PARKERSBURG, W.Va.-(WTAP) 11/8/2017 6:00 P.M.
The owners of the Camden Avenue warehouse that was destroyed by fire in October have submitted more information on the contents of that facility to the West Virginia Department of Environmental Protection.
The first batch of documents, sent days after the fire that broke out October 21, failed to meet the DEP's compliance order.
The DEP says the newly submitted papers are currently under review.
In a statement from the Department of Military Affairs and Public Safety, state officials say they don't know whether the latest documents accurately represent the contents of the warehouse.
The documents are in response to an order the DEP issued October 26, for a detailed inventory of the building's contents.
On October 31, the agency said those first documents did not satisfy that order. It released those papers to the media Thursday.
The additional documents are being reviewed to determine whether they can be released as well.
10/31/2017 5:20 P.M.
Late Tuesday afternoon, state officials issued a statement saying the West Virginia Department of Environmental Protection has concluded records of plastics stored at a warehouse where a fire broke out October 21 do NOT satisfy the agency's order for compliance issued October 26.
They say those records will not be released publicly until they do comply.
10/31/2017 4:45 P.M.
The end of IEI Plastics recycling fire is just the beginning of a probe into the property's owners.
The company's principal owner met Monday, for the first time in person, with local and state officials.
He turned over information about the materials stored at the site to the West Virginia Department of Environmental Protection.
That's in addition to a list e-mailed Sunday to the DEP.
"DEP is reviewing both batches of documents, alongside each other, to determine if they are responsive to the compliance order," said Lawrence Messina, Director of Communications for the West Virginia Department of Military Affairs and Public Safety, "and, in particular, to the directive that IEI provide a complete inventory of the site at the time of the fire."
That followed inspections of several of IEI's area properties made late last week.
The News Center has made requests through the Freedom of Information Act for a list of the materials.
In a meeting of responders and investigators Monday morning before the Wood County Commission, West Virginia Governor Jim Justice pledged the work on the IEI Plastics warehouse fire has just begun.
"We're going to continue to monitor in every way," the governor said in a conference call. "We'll monitor every aspect, whether it be the site, or be it the air or the water."
Earl Beckett visited another IEI site, the former Atlas Steel plant, also used as a warehouse last summer.
Beckett says he saw what county and state Department of Environmental Protection inspectors saw when they visited company facilities last week.
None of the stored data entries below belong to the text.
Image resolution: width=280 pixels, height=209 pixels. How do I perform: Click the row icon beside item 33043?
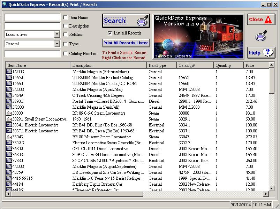(x=9, y=137)
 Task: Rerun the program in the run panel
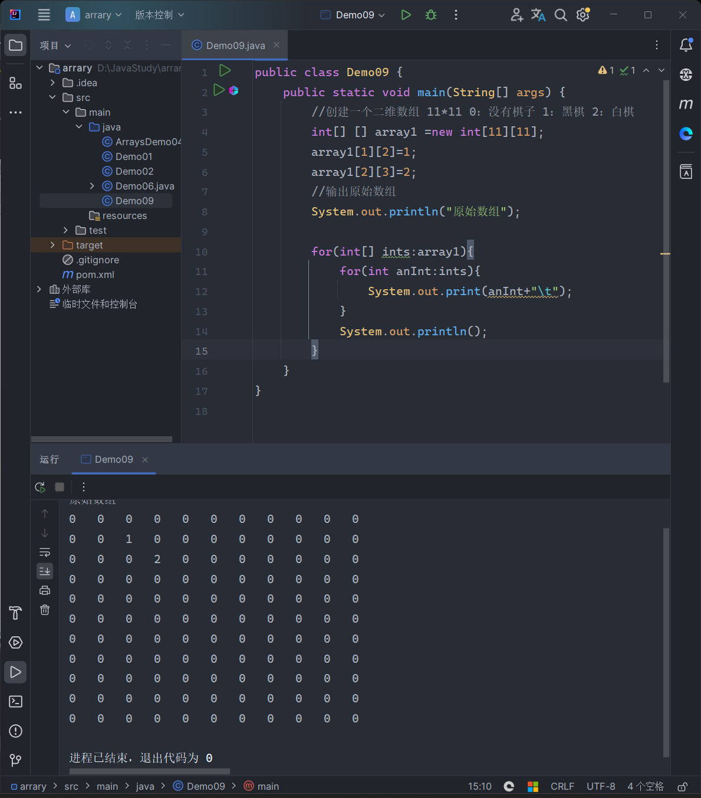[40, 487]
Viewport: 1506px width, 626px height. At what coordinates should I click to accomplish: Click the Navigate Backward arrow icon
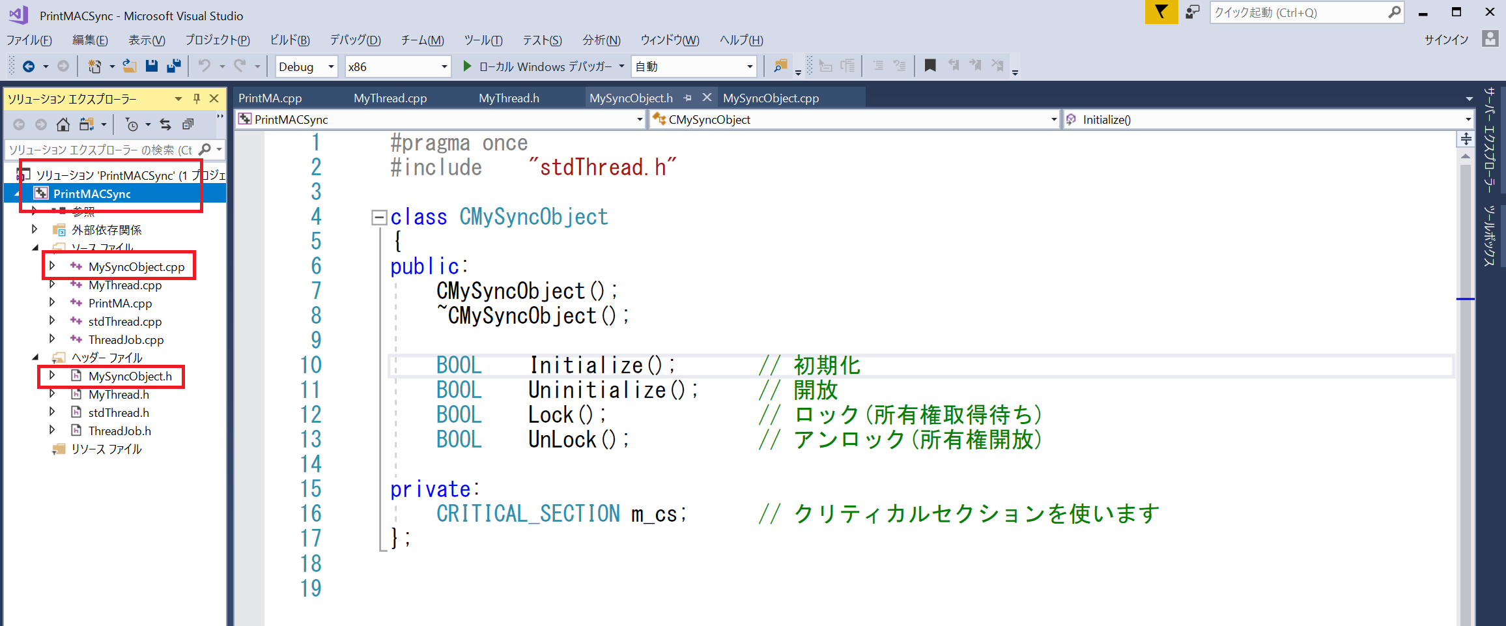(x=29, y=66)
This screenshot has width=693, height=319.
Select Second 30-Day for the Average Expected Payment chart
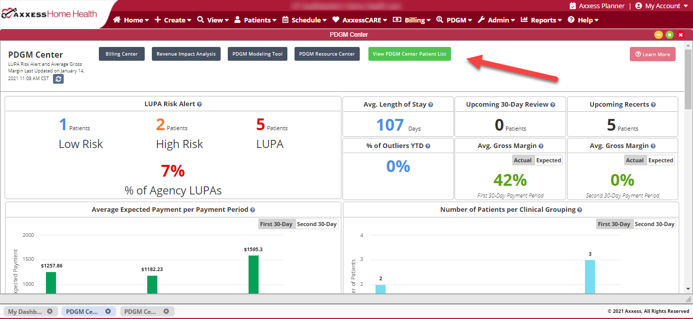317,224
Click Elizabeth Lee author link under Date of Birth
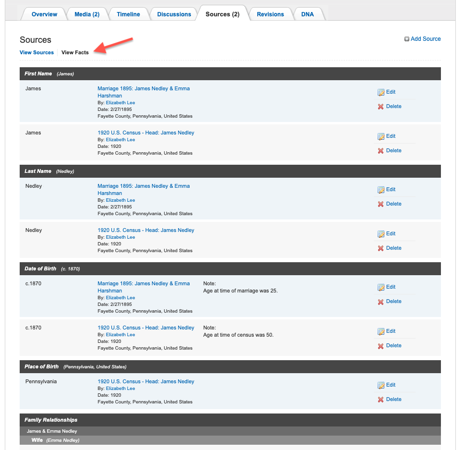The width and height of the screenshot is (463, 450). 120,298
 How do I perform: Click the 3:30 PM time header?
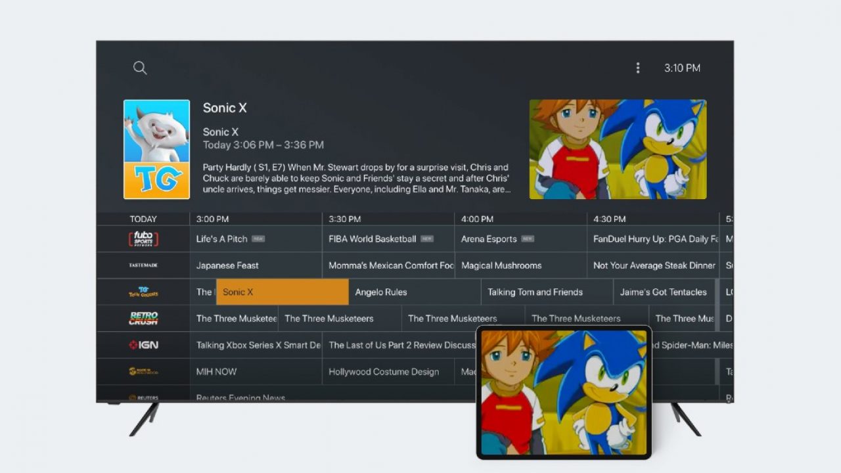coord(345,219)
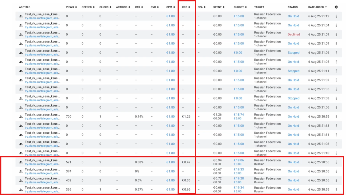Screen dimensions: 346x195
Task: Sort the table by Budget column
Action: [240, 7]
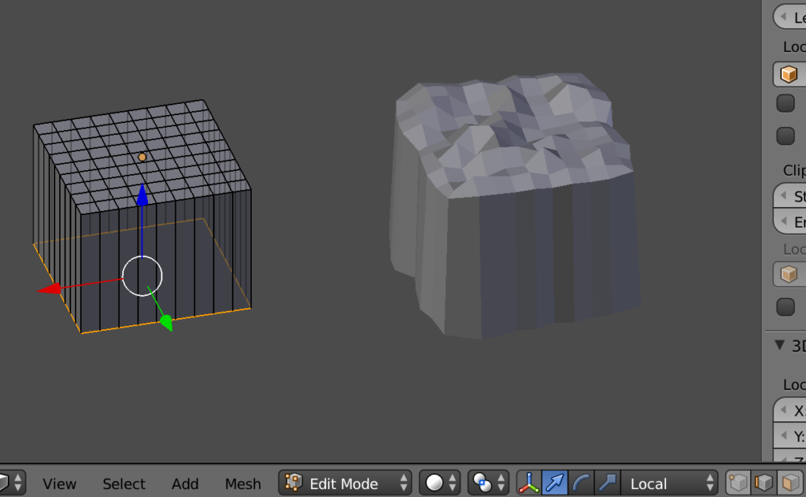Toggle the 3D manipulator widget icon
The image size is (806, 497).
tap(529, 483)
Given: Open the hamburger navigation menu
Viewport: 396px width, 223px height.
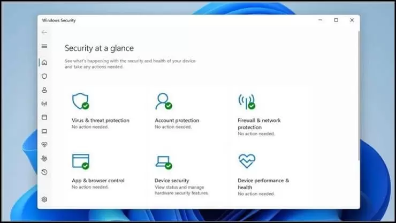Looking at the screenshot, I should 44,47.
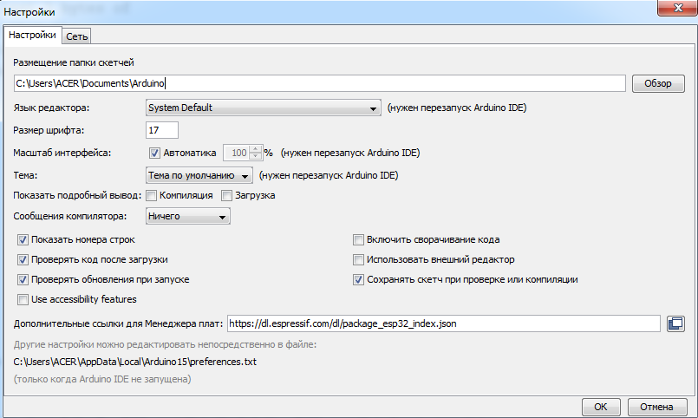The height and width of the screenshot is (418, 698).
Task: Switch to the Сеть tab
Action: point(77,36)
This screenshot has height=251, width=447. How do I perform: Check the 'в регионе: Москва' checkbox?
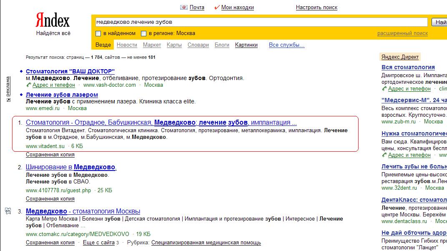pos(144,33)
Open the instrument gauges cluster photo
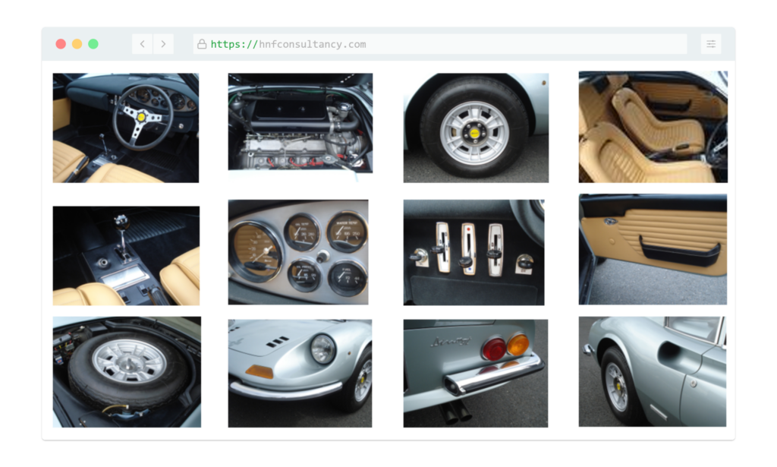 tap(298, 252)
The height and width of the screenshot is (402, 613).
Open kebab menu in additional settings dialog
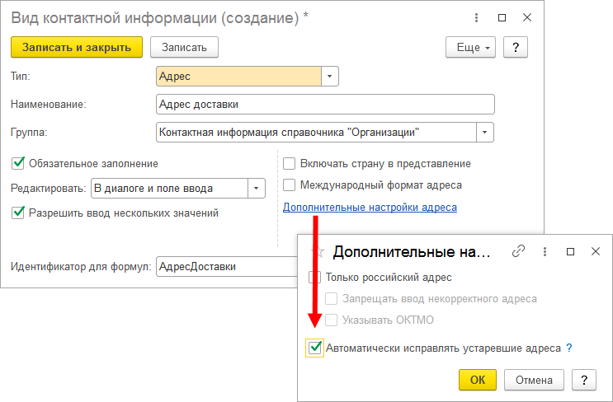tap(545, 251)
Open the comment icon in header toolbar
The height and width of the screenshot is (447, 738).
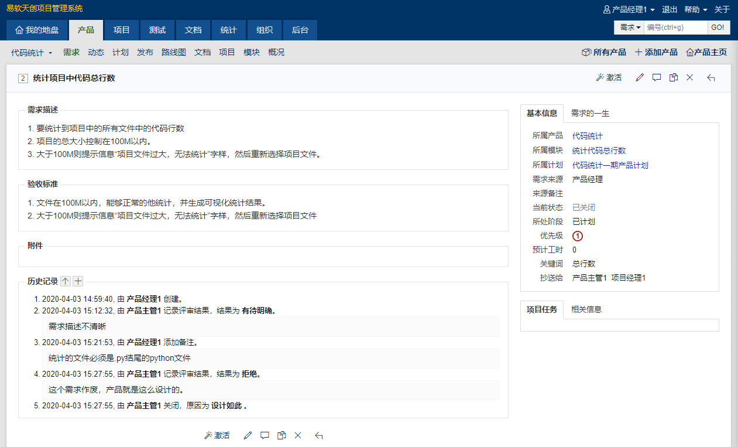coord(657,77)
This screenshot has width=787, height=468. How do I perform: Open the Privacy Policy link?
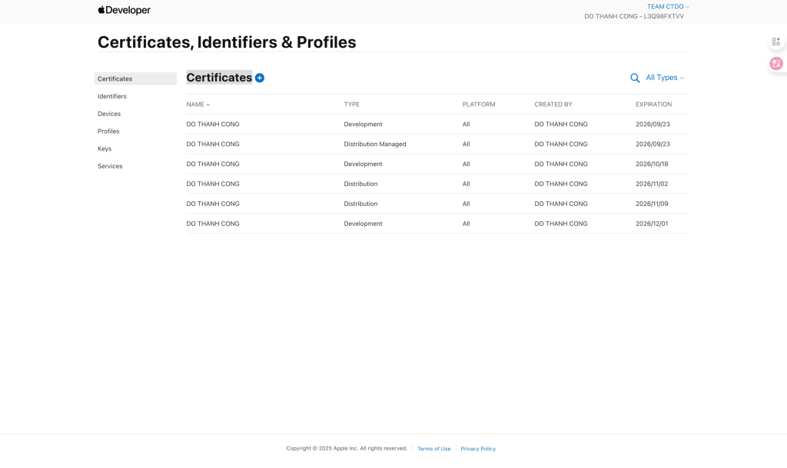[x=478, y=449]
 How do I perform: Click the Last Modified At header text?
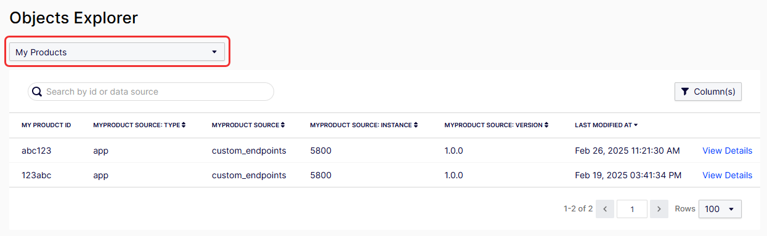[x=603, y=125]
"I noticed there were rows and rows of these plastic containers," the Wood County resident recalled. "I asked the guy working for Atlas, 'what's in here?'. He said it was chlorine, for swimming pools."
The fire is out, and the investigation of the cause and the owner is under way.
"Looking at his current operations, I would say he is under a bigger microscope than he (has been) in his entire business career," said Commission President Blair Couch.
And firefighters are now looking back, while looking ahead.
"We're making a list of things we can do differently on the next one," said Lubeck Fire Chief Mark Stewart. "Each fire is different, you never have a perfect scene."